Eine einfache, aber glückliche Welt zeigt Sopi von Sopronyi in ihrer Fotoausstellung im Holzkirchner Oberbräu. Menschen bei der Arbeit, bei der Begegnung. Unwiederbringlich sind diese Bilder, das afrikanische Dorf wurde im Bürgerkrieg zerstört.

1986 kam Sopi von Sopronyi in den Senegal. Bei der Tanzlehrerin Germaine Acogny studierte sie Afrotanz und lernte das Dorf Fanghoume mit seinen Bewohnern kennen. Es war eine fröhliche Zeit, trotz der schweren Arbeit, die die Menschen für ihren Lebensunterhalt verrichten mussten. Die Fotos sprechen davon in beredten Bildern. Frauen sammeln mit ihren Händen das Salz in der Lagune. Hirse, Reis und Erdnüsse werden angebaut und geerntet. Die ganz schweren Arbeiten verrichten die Männer, aber auch die Frauen müssen mühselig für das Überleben kämpfen. Dennoch, auf den meisten Fotos lachen sie, sie sind am Brunnen und schwatzen, sie lugen verschmitzt hinter dem Zaun hervor. Das ganz Dorf feiert eine Taufe, man trifft sich am Markt.
Einfach gekleidet, teils in Lumpen, teils in farbenfrohen Gewändern präsentieren sich Alt und Jung der Kamera der weißen Frau. Die Jungen ziemlich gelassen beim Zuschauen.

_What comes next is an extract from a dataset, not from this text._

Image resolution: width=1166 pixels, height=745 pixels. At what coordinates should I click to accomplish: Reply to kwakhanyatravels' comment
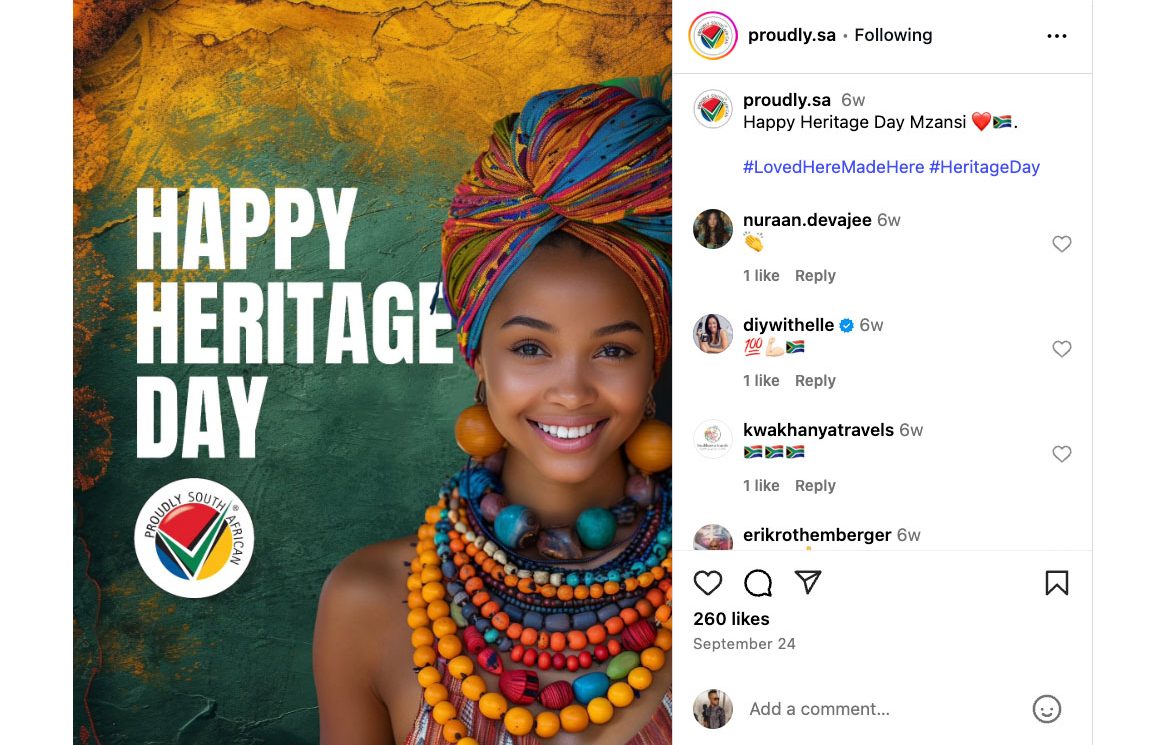coord(815,486)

Die Kamera fand sie im Hotel, erzählt die aus Ungarn stammende, seit 1962 in Deutschland lebende Fotografin, die außerdem Yoga-, Gymnastik- und Afrotanzlehrerin ist. Da die Besitzer nicht mehr auffindbar waren, behielt sie sie und begann als Autodidaktin frisch los zu fotografieren. Bewegung, Musik, Tanz, fremde Kulturen, das interessiert die Gmunderin. Und es gelang ihr, die fremde Ästhetik des Lebens im Senegal einzufangen. Mit ersten Diavorträgen, kombiniert mit Tanzeinlagen, präsentierte sie ihre Werke in Deutschland, gab aber auch Vorstellungen für die Stiftung „Menschen für Menschen“ von Karl-Heinz Böhm und sammelte 25 000 DM. „Ich will Afrika etwas zurückgeben“, begründet sie.

1990 wurde das Dorf Fanghoume im Bürgerkrieg komplett zerstört.
In diesem Jahr besuchte Sopi von Sopronyi erneut den Senegal, um bei ihrer Ikone, der Tanzlehrerin Germaine Acogny, zu studieren. Diese hat inzwischen ein Zentrum für traditionellen und zeitgenössischen Tanz in Toubab Dialaw gegründet. Hier entstanden aktuelle Fotos der Menschen im Senegal. In einer großen Collage verband die Fotografin Altes und Neues. Zauberhafte Kinderporträts sind dabei und Zeugnisse der Moderne. „Afrika hat sich verändert“, meint sie, denn jetzt gibt es anstatt Hirsebrei Baguette und Handys natürlich.

Die Fotoausstellung wird ergänzt von einem großformatigem Bild, das Sopi von Sopronyi nach einer Fotovorlage ihrer Schwester gemalt hat. Mit ihr gemeinsam schuf sie das Buch „Fußgeschichten“, das noch auf einen Verleger wartet. Offensichtlich ist das Talent vererbt, denn die Mutter war Malerin, der Vater Schauspieler. Aber auch handwerkliches Geschick zeichnet die gebürtige Ungarin aus, denn sie fertigt ihre Rahmen aus altem Holz selbst.

Mit ihrer Ausstellung „Nepal“ ist die Fotografin derzeit in der Volkshochschule Tegernsee, wo sie als Dozentin tätig ist, zu Gast. Die Ausstellung „Glücklicher Senegal“ ist im Holzkirchner Oberbräu bis zum 28. Juni zu sehen.